Plaintiff alleges that Defendants were on notice of Defendant Salami’s misconduct due to multiple other incidents and PREA complaints filed by other inmates. Plaintiff alleges that Defendants Hughes, Jeffreys, Case, Eddy, Long, Lorenzo, McGinnis, and John Doe knew about the assaults and “all turned a blind eye,” which caused the violation of Plaintiff’s constitutional rights. (Doc. 9 at p. 8). In prohibiting “cruel and unusual punishment,” the Eighth Amendment further requires that prison officials “take reasonable measures to guarantee the safety” of the prisoners in their care.
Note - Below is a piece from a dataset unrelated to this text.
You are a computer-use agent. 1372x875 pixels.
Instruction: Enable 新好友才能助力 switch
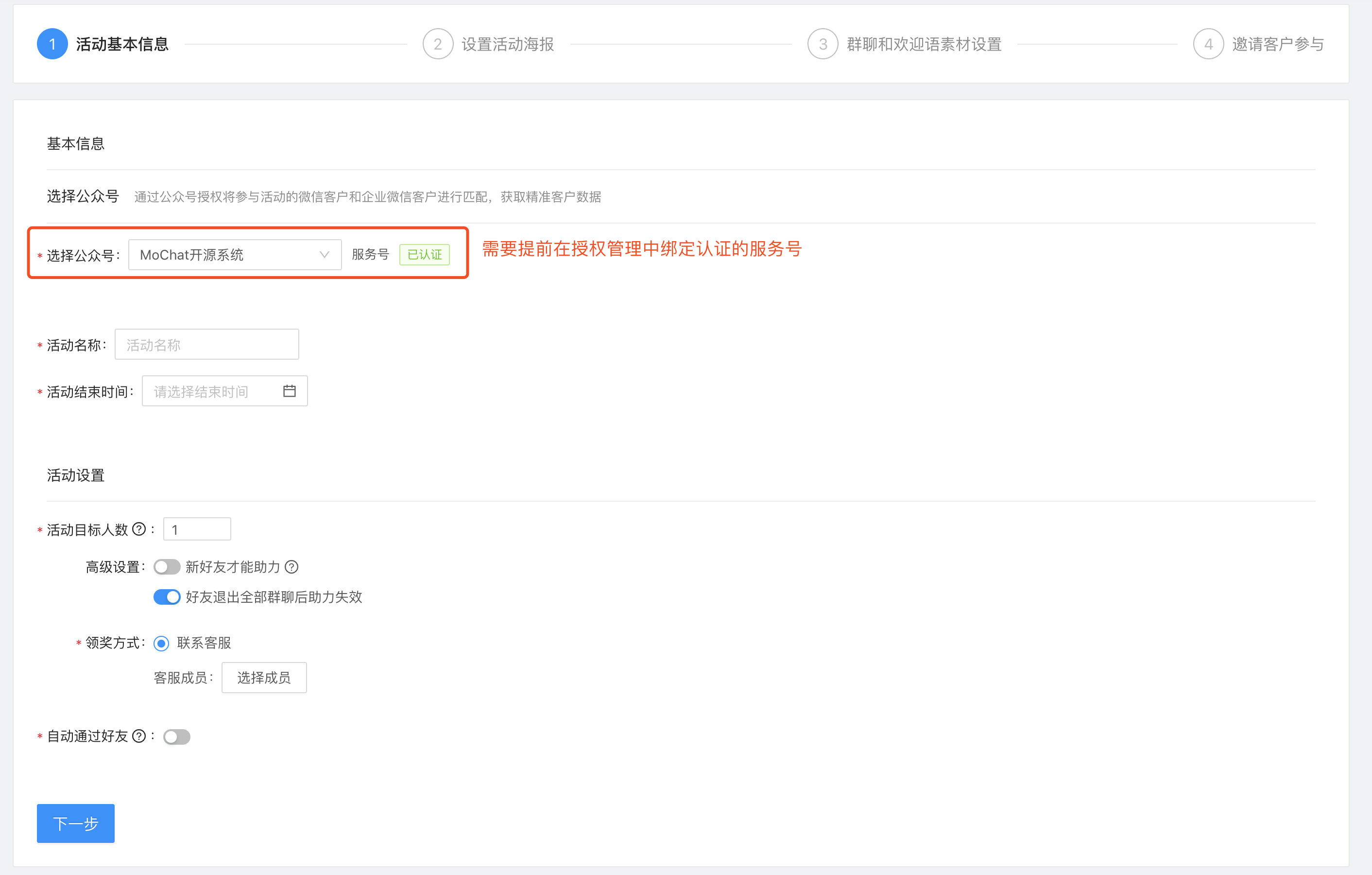point(167,567)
Farmer v. Brennan, 511 U.S. 825, 832 (1994) (citing Hudson v. Palmer, 468 U.S. 517, 526–27 (1984)). A claim of deliberate indifference includes two elements. First, “the harm to which the

prisoner was exposed must be an objectively serious one.” Gevas v. McLaughlin, 798 F.3d 475, 480 (7th Cir. 2015). Second, considered subjectively, the official must have had “actual, and not merely constructive, knowledge of the risk” of harm and disregarded that risk all the same. Id.